Matheus Nachtergaele e Selton Mello lideram o elenco de O Auto da Compadecida 2
Divulgação
Nachtergaele enfrentou outro desafio em O Auto da Compadecida 2. Diferentemente do primeiro filme, neste, além do protagonista, ele dá vida a mais dois personagens: Deus e o diabo. “Foi muito gostoso, porque tive de fazer um diabo que mostrasse um pouco o lado mau do João Grilo, e ele tem um lado sacana. Mas fiz com uma certa brasilidade. Então, ouvi de tudo, desde de gente dizendo ‘Caramba, é (filme de) Glauber Rocha’ até gente falando que eu parecia o Clóvis Bornay de diabo (risos). Eu concordo com todo mundo. É um satanás cangaceiro e também é um carnavalesco”, diverte-se ele, que teve mais dificuldade em interpretar Deus. “É o mais difícil de todos. É o amor ao próximo muito genuíno. Jesus não tem nenhum conflito, a não ser amar o homem”, reflete.
Se, em 2000, Fernanda Montenegro apareceu como Nossa Senhora, desta vez, a responsabilidade ficou nas mãos de Taís Araújo, que também faz parte do remake de Vale Tudo, como a protagonista Raquel Accioli. “Ela é uma atriz linda, uma grande estrela, uma protagonista amada. Ao mesmo tempo, é uma moça preta, carioca do Méier (subúrbio do Rio)”, derrete-se Nachtergaele.
Retomada do cinema
Com mais de 80 filmes em 30 anos de carreira, o ator, nascido em São Paulo, vibra ao falar do cinema nacional. E lembra que, após a pandemia, o setor teve de “fazer barulho” para reconquistar o público da sétima arte.

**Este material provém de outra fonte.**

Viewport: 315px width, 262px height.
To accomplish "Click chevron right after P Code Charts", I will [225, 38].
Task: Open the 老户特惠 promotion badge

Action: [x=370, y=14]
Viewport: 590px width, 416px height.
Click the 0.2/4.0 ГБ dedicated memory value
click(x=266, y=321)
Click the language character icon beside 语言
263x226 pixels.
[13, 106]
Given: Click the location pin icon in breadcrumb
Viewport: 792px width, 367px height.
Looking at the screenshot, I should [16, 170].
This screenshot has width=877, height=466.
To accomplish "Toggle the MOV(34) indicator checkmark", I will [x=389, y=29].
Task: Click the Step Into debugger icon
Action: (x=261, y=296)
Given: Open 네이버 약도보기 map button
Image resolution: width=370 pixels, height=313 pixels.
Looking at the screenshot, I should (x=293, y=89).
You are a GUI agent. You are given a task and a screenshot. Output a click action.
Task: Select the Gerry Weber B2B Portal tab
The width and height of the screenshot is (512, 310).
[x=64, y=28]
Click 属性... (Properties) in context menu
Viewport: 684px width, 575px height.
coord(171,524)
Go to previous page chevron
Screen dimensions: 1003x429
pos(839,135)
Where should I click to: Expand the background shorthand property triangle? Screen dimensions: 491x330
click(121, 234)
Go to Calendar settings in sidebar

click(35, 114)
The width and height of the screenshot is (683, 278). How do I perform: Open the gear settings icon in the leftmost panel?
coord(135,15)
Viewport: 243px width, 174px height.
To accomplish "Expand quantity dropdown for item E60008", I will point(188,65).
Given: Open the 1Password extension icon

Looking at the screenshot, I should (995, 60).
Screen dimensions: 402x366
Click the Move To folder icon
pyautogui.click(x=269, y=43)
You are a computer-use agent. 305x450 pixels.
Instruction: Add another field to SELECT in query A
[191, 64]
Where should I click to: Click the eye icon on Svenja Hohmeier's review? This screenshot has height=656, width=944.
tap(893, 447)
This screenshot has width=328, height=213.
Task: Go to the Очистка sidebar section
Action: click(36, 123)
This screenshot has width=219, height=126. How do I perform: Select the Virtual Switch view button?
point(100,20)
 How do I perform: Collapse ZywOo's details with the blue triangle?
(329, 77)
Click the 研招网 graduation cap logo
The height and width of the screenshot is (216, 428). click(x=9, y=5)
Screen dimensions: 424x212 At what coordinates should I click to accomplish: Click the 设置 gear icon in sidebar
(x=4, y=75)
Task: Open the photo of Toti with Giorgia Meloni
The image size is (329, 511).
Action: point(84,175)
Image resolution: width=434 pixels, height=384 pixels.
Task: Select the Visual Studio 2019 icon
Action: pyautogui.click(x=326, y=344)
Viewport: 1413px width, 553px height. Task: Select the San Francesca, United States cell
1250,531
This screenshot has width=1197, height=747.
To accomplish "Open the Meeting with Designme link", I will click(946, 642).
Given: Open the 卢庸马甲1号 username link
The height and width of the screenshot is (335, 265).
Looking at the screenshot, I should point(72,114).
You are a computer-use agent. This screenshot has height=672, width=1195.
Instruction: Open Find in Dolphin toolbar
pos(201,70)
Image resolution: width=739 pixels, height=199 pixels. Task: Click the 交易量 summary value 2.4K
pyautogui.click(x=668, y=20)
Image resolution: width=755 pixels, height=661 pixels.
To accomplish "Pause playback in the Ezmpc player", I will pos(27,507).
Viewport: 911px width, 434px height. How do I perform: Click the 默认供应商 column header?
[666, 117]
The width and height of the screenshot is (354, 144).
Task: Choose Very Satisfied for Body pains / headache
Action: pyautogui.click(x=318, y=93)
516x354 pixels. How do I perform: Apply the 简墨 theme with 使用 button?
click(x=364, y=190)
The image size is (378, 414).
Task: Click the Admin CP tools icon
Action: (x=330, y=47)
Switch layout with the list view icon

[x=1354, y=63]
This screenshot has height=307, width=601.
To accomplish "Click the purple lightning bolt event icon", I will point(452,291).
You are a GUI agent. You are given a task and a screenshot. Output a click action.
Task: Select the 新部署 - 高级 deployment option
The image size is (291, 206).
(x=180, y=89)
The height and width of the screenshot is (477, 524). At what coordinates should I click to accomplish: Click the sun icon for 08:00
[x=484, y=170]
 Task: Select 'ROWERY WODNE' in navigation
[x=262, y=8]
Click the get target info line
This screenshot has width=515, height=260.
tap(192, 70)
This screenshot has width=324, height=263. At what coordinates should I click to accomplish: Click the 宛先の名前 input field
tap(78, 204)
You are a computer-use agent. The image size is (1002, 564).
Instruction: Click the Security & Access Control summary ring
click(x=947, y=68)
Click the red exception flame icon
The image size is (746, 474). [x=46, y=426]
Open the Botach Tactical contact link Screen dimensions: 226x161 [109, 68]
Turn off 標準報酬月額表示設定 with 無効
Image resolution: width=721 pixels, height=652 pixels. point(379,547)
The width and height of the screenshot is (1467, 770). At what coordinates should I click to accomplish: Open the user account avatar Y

“É preciso uma indústria violenta, com muito dinheiro para injetar em marketing, para que as pessoas saiam de casa e assistam a um filme. No Brasil, isso ainda é uma aventura cara. O brasileiro é feito de João Grilos e Chicós”, compara ele, que avisa: “Com a Semana do Cinema, a ingressos a R$ 10 (€ 1,6), que é um valor simbólico quase, as salas voltaram a lotar. É um público de gente, em geral, comum, que quando vai com a família ao cinema acaba gastando um dinheirão”, observa.
Nachtergaele orgulha-se também de O Auto da Compadecida, de 2000, ser um dos longas mais vistos daquele ano. “Foi uma pedra fundamental no movimento de retomada do cinema nacional. Em pouco tempo, fez as pazes com o público, que tinha sido catequizado, pela extrema-direita, a acreditar que os nossos filmes eram ruins”, acrescenta.
Com direção de Guel Arraes (que assinou as produções anteriores também) e Flávia Lacerda, O Auto da Compadecida 2, em breve, será exibido no streaming, pela Amazon. E será que os fãs de João Grilo e Chicó podem aguardar mais um longa com a dupla? “Alguma coisa vai acontecer depois do sucesso do Auto 2. Fica o desejo de todos nós”, despista Nachtergaele.